ババン時評 鼻のきかない奴はだめだ

 今次の参院選では、共産党社民党を除く与野党が程度の差こそあれ、日米安保の重要性を認めた。「力によって支えられない理想は幻影にすぎない」と56年前に指摘して日米安保の重要性を論じたのは、国際政治学者の故高坂正尭(1936~96)だ。そこから佐藤栄作内閣のブレーンとして沖縄返還に関わり、後の歴代内閣の政策に関わることになる。

服部龍二著「高坂正尭」(中公新書)に詳しい。同書のエピソードで、池田勇人は「日本に軍事力があったらなあ、俺の発言権はおそらく今日のそれに10倍したろう」と英首相マクミランとの会見後に語ったという。また、米誌に、軍事的な解決と政治的・経済的解決のどちらが重要かと聞かれ、軍事的な解決だと即答した。
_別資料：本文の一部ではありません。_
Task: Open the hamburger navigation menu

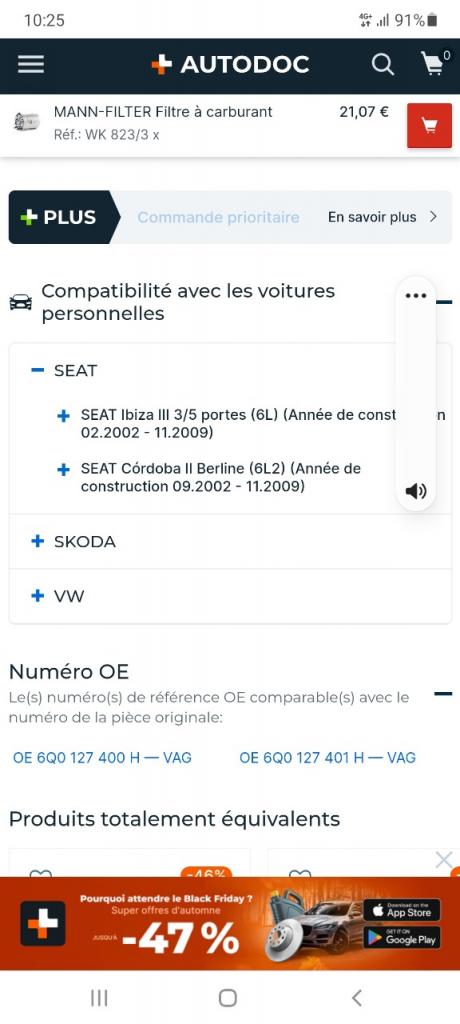Action: 31,64
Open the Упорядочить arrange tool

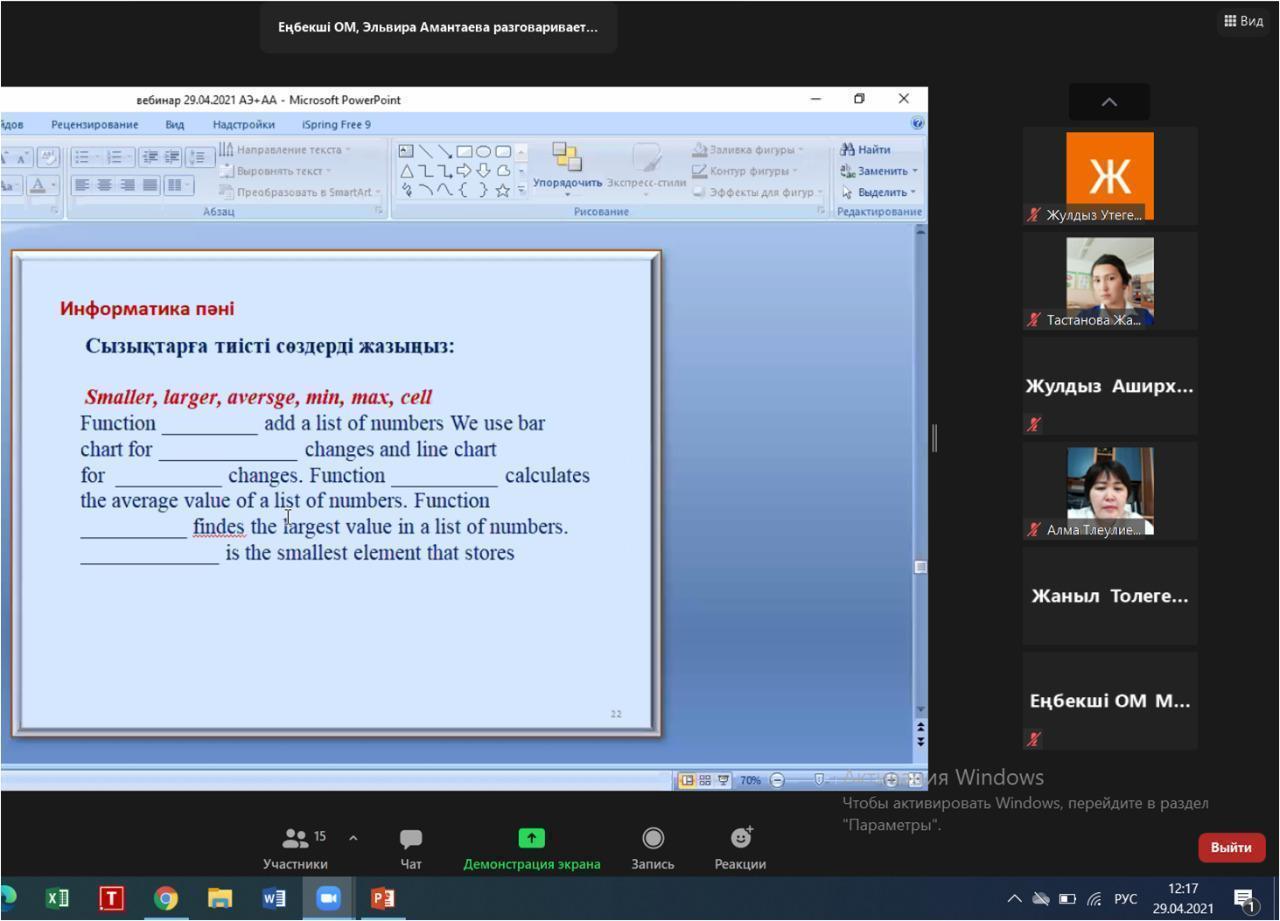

青年将校」と呼ばれていた中曽根康弘が、吉田茂に、衆院予算委員会(1950年2月)で、「国際連合憲章51条にある集団的自衛権を吉田首相は認めるか」と質問した。吉田は、「仮説の問題には応えられない」と逃げた。おもしろいのは中曽根が「この集団的自衛権という問題は、日本の独立後おそらく一番重大な問題になってくるだろう。そういうところからお尋ねする」と言ったことだ。いま正に政局はそうなっている。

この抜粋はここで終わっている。